My input is
'Apple-Pie-1024'
Desired output is
'Apple-Pie'
I can do this using python rsplit()
method as
s.rsplit('-',1)[0].strip()
which will give me the desired output
how can i get similar output with spark sql? Thanks in advance
You can achieve this by using an UDF , the python code snippet that you created
split_udf = F.udf(lambda x : x.rsplit('-',1)[0].strip(), StringType())
input_list = [
(1,"Apple-Pie-1024")
]
sparkDF = sql.createDataFrame(input_list,['num','col1'])
sparkDF = sparkDF.withColumn('r_split',split_udf(F.col('col1')))
sparkDF.show()
+---+--------------+---------+
|num| col1| r_split|
+---+--------------+---------+
| 1|Apple-Pie-1024|Apple-Pie|
+---+--------------+---------+
sparkDF = sparkDF.withColumn('r_split'
,F.concat(F.split(F.col('col1'),'-').getItem(0)
,F.lit('-')
,F.split(F.col('col1'),'-').getItem(1)
)
)
sparkDF.show()
+---+--------------+---------+
|num| col1| r_split|
+---+--------------+---------+
| 1|Apple-Pie-1024|Apple-Pie|
+---+--------------+---------+
Built-in SQL functions are preferred (also here) because your data does not get passed back and forth between the JVM process and the Python process, which is what happens when you use a UDF.
This solution is intended to provide you a way to tackle data inconsistency and the way to approach it within the Spark Env.
You can update the split_udf
to tackle edge cases as below -
#### REGEX to extract only characters from the string
split_udf = F.udf(lambda x : "-".join(re.findall("[a-zA-Z]+", x)), StringType())
input_list = [
(1,"Apple-Pie-1024")
,(2,"ApplePie-12345")
]
sparkDF = sql.createDataFrame(input_list,['num','col1'])
sparkDF = sparkDF.withColumn('r_split',split_udf(F.col('col1')))
sparkDF.show()
+---+--------------+---------+
|num| col1| r_split|
+---+--------------+---------+
| 1|Apple-Pie-1024|Apple-Pie|
| 2|ApplePie-12345| ApplePie|
+---+--------------+---------+

▶ Exercise requirements:
- 1) Which functions called with the "F." prefix appear in the Spark string-splitting thread?
- 2) Retype the part of the Spark string-splitting thread starting at "My input is" and ending at "x : x.rsplit('-',1)[0].strip(), StringType())".
The rows come from a different source than the Spark string-splitting thread.

▶ Dataset rows:

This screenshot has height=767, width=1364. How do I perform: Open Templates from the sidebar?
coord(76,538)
...
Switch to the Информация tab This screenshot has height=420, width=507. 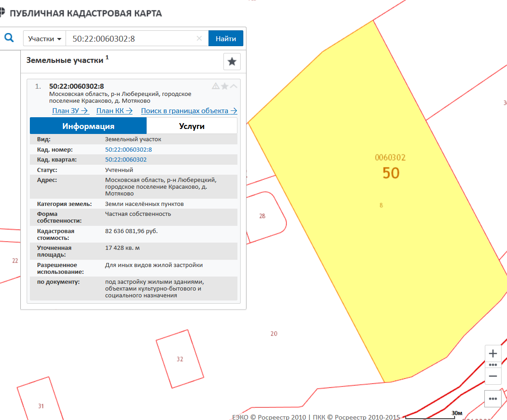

▶ Solutions to the tasks:
- 1) F.udf, F.col, F.concat, F.split, F.lit

- 2)
My input is
'Apple-Pie-1024'
Desired output is
'Apple-Pie'
I can do this using python rsplit()
method as
s.rsplit('-',1)[0].strip()
which will give me the desired output
how can i get similar output with spark sql? Thanks in advance
You can achieve this by using an UDF , the python code snippet that you created
split_udf = F.udf(lambda x : x.rsplit('-',1)[0].strip(), StringType())